In 2006, Belarus adopted a decree to create an effective environment for developing rural tourism, allowing local residents to earn extra income and contribute to the creation of new jobs, reviving Belarusian villages as a whole. Under this decree, activities in the field of rural tourism are excluded from being categorized as entrepreneurial, and as such are exempt from applicable taxes. They do have to pay a once-a-year fee, though, in lieu of a tax, based on the value of the activity.
Over the past six years, the number of farmsteads have grown ten-fold, rising from 188 in 2007 to 1,881 in 2013. Under local authorities, 22 agro-clusters have emerged across Belarus, bringing together owners of estate lands, contractors, farmers, and other service providers.
On Friday, President Lukashenko reviewed one of the more successful rural tourism clusters, “Valozhynskiye Gastsintsy”. Begun in 2008, the cluster organizers gathered farmstead owners, artisans, animators, musicians, tourism specialists, and local officials to develop a rural green route that allows travelers to visit farmsteads throughout the Valozhyn District, a fertile flax-growing area about 75 kilometers (50 miles) northwest of Minsk. Prior to the formation of the tourism cluster, the area had been best known for producing the “best syrok (bite-sized chocolate-covered cheesecake bars) in the world.”
Parallel to the green route runs a 150-kilometer bike path that passes eco-museums and historical manors, as well as other natural and historical attractions. A series of festivals attract city-dwellers to the district, and along with biking, the region offers visitors the chance to canoe, hike, camp, ride horses, and, in the winter, cross-country ski. The organizers promise soon to offer ultralight aircraft tours.
Developers of rural tourism, such as those involved with Valozhynskiye Gastsintsy, have been granted concessional lending through Belagroprombank, a specialist bank designed after independence originally to supply financial credit to agriculture. Since the beginning of the program, the bank has provided 471 loans to agro-ecotourism projects totally 30 billion BYR (3 million USD). The residual credit debt as of July 1 was 16.5 billion BYR (1.65 million USD), including a paltry 24 million BYR (2,400 USD) in overdue loans. The relative timeliness of debt repayments provided by the lender projects is regarded as an indicator of the success of the program.

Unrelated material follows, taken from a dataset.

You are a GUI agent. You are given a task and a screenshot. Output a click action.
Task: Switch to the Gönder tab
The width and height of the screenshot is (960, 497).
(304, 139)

“Most importantly for us is that these enterprises are formed by owners of the whole business,” President Lukashenko said. “This is not something that someone has collected and shared. This is private property, with people using their own hands to create all this. These are good things that people have built, and the more of them there are the stronger will be the independence of our country.”
During Friday’s tour of rural tourism businesses, the president visited farmsteads, learned about the recreational facilities on offer, and developed a strong sense of appreciation for those who have taken part in the program. “For this I have to thank you,” he said. “You are saving Belarus. Without this sort of project, the country simply will not exist.”
Lastly, the president forecasted that the demand for rural tourism will increase year after year. “Everyone wants peace from all the tiring hubbub of fuss (in the city),” he said. “Belarus’ countryside, it turns out, is a quiet place.”